→ TEXT SEGMENT
The Church has remained constant in its teachings on sexuality. It proposes the simple and beautiful understanding that God designed humans to express their sexuality in marriage—the lifelong partnership of man and woman, oriented to the good of the spouses and the procreation and education of children.
But our culture has undergone dramatic changes. The last hundred years have seen a huge rise in divorces and unwed motherhood, the “sexual revolution” of the 1960s, widespread use of contraception and abortion, the explosive growth of pornography due to the Internet, and homosexual “marriage.”
What changed was not the Church, but society, which became obsessed with sex and sexual license.
This would be a good reason for the Church to ramp up its discussion of sex—to speak about the problems of the day and help society find the healing it needs. Yet anyone who attends Catholic services knows one only rarely hears sex discussed from the pulpit. At most, there are only occasional brief comments and allusions.
This suggests the charge of the Church being “obsessed” is due to something else: the uneasy conscience of those taking sexual license. Proverbs says the guilty “flee when no one pursues” (Prov. 28:1), and that is happening here. Those who engage in sexual sin know they are violating the Christian vision of human sexuality and suppose that in church there must be constant, thunderous condemnations of what they are doing. This is not the case. The Church’s message is far broader, but this one area can seem disproportionately emphasized if it is where a person is in conflict with the Christian vision.
This creates a risk of missing the Church’s message altogether. The Church is not interested in telling people “no,” but in helping them find happiness. The truth is that living according to God’s design for human sexuality will let us find long-term happiness in a way that living for momentary pleasures will not. It is from love and concern that the Church proclaims the truth about sexuality.
TIP
For a positive articulation of the Church’s vision, see John Paul II, The Theology of the Body.

→ DATA LISTING
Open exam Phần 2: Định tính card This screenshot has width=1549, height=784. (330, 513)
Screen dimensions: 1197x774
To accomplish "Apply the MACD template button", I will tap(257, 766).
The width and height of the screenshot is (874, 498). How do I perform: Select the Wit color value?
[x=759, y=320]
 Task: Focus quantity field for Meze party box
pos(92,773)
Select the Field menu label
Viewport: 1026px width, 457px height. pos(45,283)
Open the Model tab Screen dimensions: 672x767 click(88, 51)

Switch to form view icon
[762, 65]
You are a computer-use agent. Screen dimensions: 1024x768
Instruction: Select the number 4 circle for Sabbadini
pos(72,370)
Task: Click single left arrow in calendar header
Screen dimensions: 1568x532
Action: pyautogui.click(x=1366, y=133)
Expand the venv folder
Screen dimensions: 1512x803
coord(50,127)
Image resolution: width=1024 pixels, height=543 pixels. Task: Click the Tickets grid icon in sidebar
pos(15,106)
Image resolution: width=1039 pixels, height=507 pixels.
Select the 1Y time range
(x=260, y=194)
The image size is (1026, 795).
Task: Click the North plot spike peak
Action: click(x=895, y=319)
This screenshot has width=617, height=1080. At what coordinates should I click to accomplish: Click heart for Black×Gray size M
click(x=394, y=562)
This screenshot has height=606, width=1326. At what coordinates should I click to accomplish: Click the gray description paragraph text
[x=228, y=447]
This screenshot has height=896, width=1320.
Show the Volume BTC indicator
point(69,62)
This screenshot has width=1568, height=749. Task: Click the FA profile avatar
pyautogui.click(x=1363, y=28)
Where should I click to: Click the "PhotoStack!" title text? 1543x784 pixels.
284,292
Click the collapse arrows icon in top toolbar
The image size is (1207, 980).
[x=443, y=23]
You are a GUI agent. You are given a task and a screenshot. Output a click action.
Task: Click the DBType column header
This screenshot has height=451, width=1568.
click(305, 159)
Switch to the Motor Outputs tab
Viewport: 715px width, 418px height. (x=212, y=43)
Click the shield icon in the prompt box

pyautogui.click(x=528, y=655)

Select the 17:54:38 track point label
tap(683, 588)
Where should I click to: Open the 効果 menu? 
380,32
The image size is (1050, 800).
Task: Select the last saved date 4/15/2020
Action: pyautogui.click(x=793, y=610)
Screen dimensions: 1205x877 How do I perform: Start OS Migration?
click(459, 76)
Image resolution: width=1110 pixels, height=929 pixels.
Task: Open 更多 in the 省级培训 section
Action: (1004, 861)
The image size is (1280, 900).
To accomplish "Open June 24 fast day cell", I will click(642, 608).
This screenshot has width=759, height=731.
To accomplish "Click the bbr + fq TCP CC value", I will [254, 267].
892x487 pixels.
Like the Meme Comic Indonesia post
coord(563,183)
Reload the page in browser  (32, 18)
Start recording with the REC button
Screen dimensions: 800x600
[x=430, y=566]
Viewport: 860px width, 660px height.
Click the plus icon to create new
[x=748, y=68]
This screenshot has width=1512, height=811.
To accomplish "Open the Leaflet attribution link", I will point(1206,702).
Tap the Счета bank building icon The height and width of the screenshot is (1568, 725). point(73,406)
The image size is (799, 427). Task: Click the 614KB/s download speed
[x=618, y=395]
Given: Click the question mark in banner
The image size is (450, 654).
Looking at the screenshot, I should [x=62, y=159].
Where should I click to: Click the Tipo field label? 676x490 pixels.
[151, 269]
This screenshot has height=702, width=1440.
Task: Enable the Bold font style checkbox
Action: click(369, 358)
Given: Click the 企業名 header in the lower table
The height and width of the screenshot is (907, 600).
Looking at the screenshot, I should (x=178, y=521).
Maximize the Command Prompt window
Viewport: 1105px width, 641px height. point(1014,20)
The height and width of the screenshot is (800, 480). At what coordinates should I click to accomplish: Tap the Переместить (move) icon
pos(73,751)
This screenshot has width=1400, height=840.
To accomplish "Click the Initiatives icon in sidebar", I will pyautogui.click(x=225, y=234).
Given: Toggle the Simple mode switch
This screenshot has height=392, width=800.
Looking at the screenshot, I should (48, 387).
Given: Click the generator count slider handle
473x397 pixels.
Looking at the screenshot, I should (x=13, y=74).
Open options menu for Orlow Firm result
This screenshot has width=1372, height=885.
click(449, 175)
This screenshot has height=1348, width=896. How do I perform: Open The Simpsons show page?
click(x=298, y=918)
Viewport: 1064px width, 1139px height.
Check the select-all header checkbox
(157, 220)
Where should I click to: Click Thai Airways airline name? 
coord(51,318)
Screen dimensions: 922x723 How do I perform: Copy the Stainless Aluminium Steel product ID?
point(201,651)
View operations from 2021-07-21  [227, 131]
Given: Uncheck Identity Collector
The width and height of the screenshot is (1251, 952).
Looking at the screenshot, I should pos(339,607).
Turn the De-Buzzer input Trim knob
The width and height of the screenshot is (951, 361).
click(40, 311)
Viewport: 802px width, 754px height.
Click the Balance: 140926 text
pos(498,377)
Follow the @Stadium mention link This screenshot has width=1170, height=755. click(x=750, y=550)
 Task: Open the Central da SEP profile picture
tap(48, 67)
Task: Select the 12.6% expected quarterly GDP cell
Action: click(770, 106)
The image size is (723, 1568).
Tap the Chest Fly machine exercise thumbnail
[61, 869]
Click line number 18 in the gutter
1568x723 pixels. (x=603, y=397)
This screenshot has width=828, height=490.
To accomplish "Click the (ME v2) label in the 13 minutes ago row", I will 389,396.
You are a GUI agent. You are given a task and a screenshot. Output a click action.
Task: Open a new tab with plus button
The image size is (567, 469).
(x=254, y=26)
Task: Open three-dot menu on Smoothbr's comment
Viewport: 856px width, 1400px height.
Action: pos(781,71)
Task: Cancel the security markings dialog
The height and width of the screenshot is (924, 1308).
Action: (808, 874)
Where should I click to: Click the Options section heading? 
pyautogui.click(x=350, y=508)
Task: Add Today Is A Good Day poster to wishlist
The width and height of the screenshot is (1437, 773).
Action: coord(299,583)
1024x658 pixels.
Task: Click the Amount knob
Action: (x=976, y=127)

→ EXERCISE INSTRUCTIONS
Please answer from the text on Church teaching about sexuality: how often, according to it, is sex discussed from the pulpit at Catholic services?

→ RESPONSE TO THE TASK
Only rarely, with at most occasional brief comments and allusions.